The Liberation of Paris (also known as Battle for Paris) took place during World War II from August 19, 1944 until the surrender of the occupying German garrison on August 25, 1944, and is accounted as the last battle in the Campaign for Normandy and the transitional conclusion of the Allied invasion breakout in Operation Overlord into a broad-fronted general offensive. The capital region of France had been administered by Nazi Germany since the Second Compiègne armistice in June 1940 when Germany occupied the North and West of France and when the Vichy puppet regime was established with its capital in the central city of Vichy.
The liberation started with an uprising by the French Resistance against the German Paris garrison. On August 24, 1944, the FFI resistances received backup from the Free French Army of Liberation and from the United States' 4th Infantry Division.
This battle marked the end of Operation Overlord, the liberation of France by the Allies, the restoration of the French Republic and the exile of the Vichy government to Sigmaringen in Germany.

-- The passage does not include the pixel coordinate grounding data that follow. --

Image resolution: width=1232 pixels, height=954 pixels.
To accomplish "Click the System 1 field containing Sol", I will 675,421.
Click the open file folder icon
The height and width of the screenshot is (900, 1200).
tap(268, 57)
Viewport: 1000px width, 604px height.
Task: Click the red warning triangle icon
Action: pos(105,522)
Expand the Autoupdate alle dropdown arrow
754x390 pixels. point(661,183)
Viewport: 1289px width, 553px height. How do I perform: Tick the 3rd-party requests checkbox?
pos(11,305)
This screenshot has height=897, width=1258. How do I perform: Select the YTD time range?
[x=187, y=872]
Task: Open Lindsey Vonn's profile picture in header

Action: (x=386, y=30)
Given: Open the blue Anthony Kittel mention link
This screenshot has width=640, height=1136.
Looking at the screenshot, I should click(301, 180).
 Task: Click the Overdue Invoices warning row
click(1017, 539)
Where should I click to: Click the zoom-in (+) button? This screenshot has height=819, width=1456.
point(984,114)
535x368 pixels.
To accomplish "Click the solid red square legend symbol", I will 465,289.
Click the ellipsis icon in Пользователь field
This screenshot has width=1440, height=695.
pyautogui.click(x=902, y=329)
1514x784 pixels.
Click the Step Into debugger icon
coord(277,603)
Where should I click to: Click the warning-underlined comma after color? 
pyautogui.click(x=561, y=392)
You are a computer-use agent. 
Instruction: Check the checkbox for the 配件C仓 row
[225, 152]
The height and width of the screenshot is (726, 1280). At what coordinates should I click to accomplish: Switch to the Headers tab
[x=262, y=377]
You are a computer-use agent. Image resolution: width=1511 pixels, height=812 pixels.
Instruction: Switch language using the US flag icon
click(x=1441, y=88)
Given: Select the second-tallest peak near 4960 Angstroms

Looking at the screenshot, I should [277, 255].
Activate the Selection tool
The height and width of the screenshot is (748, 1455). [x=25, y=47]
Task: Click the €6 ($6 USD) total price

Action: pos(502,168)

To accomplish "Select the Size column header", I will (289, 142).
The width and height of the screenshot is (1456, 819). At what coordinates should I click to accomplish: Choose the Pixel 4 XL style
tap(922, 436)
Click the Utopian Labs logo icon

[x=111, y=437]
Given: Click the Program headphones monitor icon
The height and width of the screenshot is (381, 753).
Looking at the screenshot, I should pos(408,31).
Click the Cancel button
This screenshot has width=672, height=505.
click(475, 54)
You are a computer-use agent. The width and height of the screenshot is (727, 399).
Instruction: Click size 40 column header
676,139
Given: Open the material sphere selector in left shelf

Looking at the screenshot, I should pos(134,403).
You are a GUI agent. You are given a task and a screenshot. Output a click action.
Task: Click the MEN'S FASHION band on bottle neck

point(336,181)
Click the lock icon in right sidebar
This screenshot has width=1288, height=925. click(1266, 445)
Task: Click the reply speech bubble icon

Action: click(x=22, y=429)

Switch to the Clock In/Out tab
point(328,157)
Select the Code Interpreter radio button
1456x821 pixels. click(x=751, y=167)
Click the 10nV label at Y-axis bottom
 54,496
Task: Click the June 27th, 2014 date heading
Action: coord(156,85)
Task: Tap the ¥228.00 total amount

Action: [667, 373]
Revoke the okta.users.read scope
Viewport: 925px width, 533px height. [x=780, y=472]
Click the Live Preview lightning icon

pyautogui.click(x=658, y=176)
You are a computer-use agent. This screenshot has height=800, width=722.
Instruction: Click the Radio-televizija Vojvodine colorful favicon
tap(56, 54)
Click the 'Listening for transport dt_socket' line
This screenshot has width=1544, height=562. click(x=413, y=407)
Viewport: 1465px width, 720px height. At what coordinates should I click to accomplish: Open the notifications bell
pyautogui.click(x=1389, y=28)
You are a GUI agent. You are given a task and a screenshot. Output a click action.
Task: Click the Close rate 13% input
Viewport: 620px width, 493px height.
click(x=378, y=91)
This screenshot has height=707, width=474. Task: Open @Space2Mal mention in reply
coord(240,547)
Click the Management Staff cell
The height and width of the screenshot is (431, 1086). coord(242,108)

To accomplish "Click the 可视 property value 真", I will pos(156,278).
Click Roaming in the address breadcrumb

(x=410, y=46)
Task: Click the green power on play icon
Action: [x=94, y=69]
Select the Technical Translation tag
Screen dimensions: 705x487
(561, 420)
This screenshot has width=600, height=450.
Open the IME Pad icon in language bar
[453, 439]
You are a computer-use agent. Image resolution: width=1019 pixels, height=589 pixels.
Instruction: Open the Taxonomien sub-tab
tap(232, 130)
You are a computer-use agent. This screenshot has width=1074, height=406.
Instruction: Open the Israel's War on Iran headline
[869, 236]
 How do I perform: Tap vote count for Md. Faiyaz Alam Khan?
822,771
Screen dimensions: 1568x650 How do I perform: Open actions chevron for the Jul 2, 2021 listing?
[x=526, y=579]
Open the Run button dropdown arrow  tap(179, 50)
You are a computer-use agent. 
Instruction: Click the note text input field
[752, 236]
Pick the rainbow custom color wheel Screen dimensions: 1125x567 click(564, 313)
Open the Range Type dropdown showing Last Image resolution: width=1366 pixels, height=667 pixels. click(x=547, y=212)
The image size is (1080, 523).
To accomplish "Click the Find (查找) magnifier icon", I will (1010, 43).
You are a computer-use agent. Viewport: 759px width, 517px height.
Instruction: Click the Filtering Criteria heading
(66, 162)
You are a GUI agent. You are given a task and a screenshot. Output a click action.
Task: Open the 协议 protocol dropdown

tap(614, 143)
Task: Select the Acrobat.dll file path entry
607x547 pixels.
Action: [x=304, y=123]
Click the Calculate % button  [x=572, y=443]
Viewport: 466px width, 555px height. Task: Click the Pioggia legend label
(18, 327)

Allied strategy emphasized destroying German forces retreating towards the Rhine, when the French Resistance (FFI) under Henri Rol-Tanguy staged an uprising in the French capital. Supreme Allied Commander Eisenhower did not consider Paris a primary objective; instead, American and British Allies wanted to enter Berlin before the Soviet Union's army and put an end to the conflict. Moreover Eisenhower thought it too early for a battle in Paris; he wanted to prevent another battle of Stalingrad, and knew that Hitler had given orders to destroy Paris. In a siege, it was estimated 4,000 tons of food per day would be needed to supply the Parisians, plus effort to restore vital infrastructure including transport and energy supply. Such a task would require time and entire Allied divisions.
However, Charles de Gaulle threatened to send his Free French 2nd Armored Division (2ème DB) into Paris sin...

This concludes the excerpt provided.